[Source information]

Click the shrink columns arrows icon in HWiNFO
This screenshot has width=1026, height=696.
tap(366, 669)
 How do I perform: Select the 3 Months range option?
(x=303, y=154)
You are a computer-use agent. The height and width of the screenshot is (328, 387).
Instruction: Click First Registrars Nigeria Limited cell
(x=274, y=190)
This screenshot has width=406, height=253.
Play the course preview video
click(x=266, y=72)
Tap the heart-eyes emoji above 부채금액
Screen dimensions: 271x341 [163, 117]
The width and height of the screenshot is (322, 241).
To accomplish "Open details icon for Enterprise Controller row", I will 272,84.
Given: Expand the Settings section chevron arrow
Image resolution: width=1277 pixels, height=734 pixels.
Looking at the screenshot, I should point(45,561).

[/Source information]
[Source information]

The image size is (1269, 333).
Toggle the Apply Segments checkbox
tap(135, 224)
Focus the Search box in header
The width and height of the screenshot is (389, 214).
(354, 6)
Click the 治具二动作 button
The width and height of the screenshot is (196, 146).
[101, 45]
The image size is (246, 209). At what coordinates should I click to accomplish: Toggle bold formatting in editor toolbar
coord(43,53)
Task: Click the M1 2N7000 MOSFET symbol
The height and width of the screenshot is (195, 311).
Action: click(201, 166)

[/Source information]

**Exercise**
Look through the entries above and quote exactly the lines from the line with "Toggle the Apply Segments checkbox" to the line with "Task: Click the M1 2N7000 MOSFET symbol", counting both of those lines.

**Written response**
Toggle the Apply Segments checkbox
tap(135, 224)
Focus the Search box in header
The width and height of the screenshot is (389, 214).
(354, 6)
Click the 治具二动作 button
The width and height of the screenshot is (196, 146).
[101, 45]
The image size is (246, 209). At what coordinates should I click to accomplish: Toggle bold formatting in editor toolbar
coord(43,53)
Task: Click the M1 2N7000 MOSFET symbol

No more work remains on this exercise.